Wrexham benefits fraudster told to pay back £41,100


Staff reporter (Leader Live)

THE mother of twins who admitted a benefits scam in April has been ordered to repay £41,100.

At a financial hearing under The Proceeds of Crime yesterday it was agreed Wendy Dodman’s criminal benefit was £48,694 but the amount she will have to pay was agreed at £41,100 – said to be her share of the equity in her home, which will now be put on the market to meet the court bill.

The agreed order was made by Judge Niclas Parry at Mold Crown Court.

He ordered the money should be paid within six months or he said she would have to serve 18 months in prison.

But he said she could make an application to extend the period but would have to show that everything possible had been done to sell the house.

At an earlier hearing Dodman, of Hill Street, Pentre Broughton, Wrexham, admitted three charges of fraud, claiming benefits when failing to notify authorities she had a partner living with her.

Mold Crown Court heard it was accepted her claim for the majority of the benefits had been genuine to start with.

Her partner Gary Jones was said to be earning in excess of £30,000 a year – and in 2011-12 earned £43,000 – but she continued to claim as a lone parent.

But they had separated for a short period when she first started to claim.

Dodman, 48, received an eight month prison sentence suspended for 12 months and was ordered to carry out 250 hours unpaid work.
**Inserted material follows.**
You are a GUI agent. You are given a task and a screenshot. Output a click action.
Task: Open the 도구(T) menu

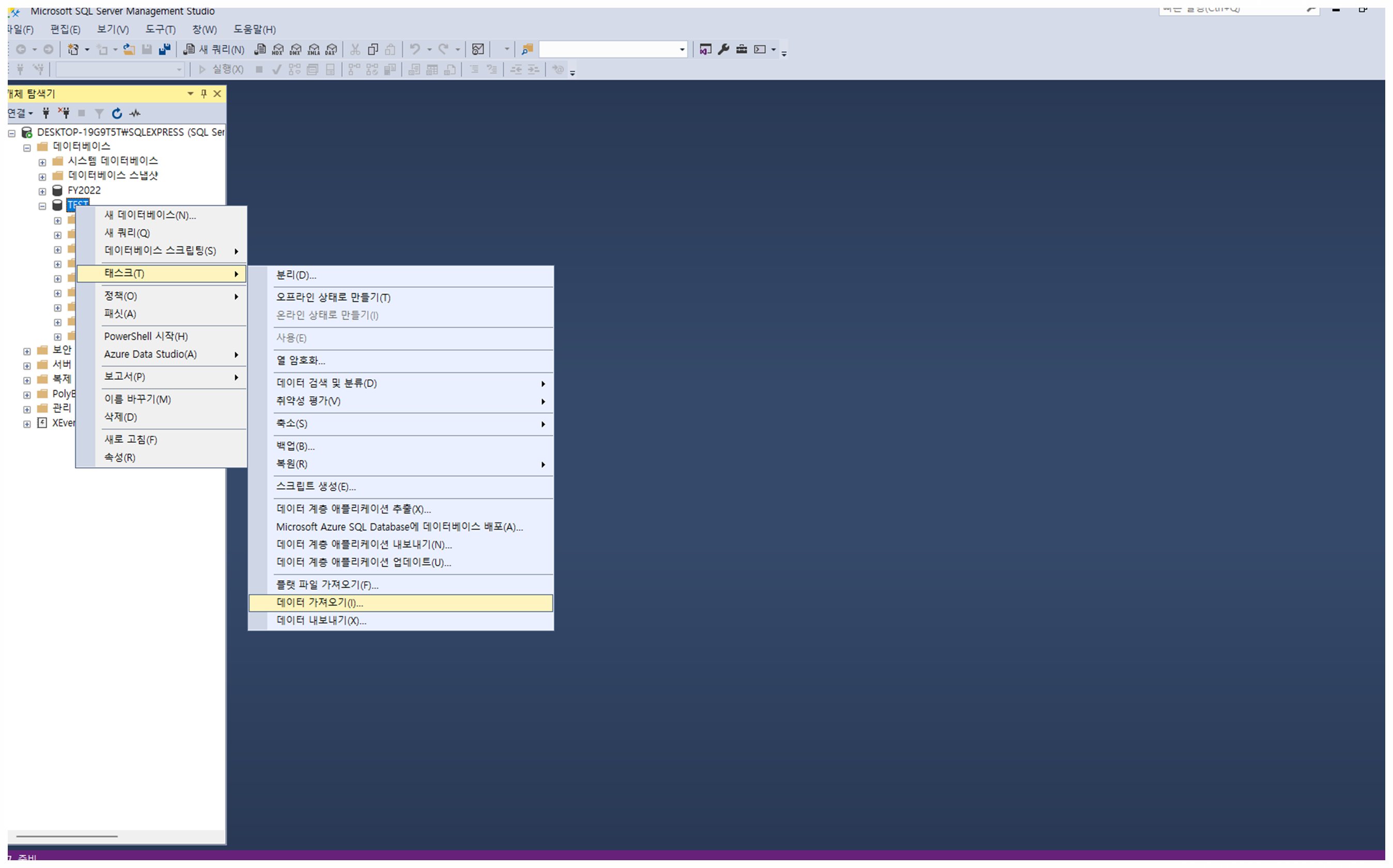[160, 29]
Judge Niclas Parry said over a period of six years she had committed “repeated fraud upon the public” and said it was the public who lost out in such offences.

It had been deliberate fraud. On her own admission it had been done in the full knowledge that she was receiving money to which she was not entitled.

She had submitted seven claim forms, each time deliberately lying.

“This type of offending costs the public literally millions and millions of pounds,” he said.

Such offences were difficult to detect – claims depended on trust and honesty.

But she would receive the maximum credit for pleading guilty at an early stage.

Judge Parry said he could not ignore the fact that she was the mother of eight-year-old twins.

“I must bear in mind the effect of any sentence on innocent dependents,” he said.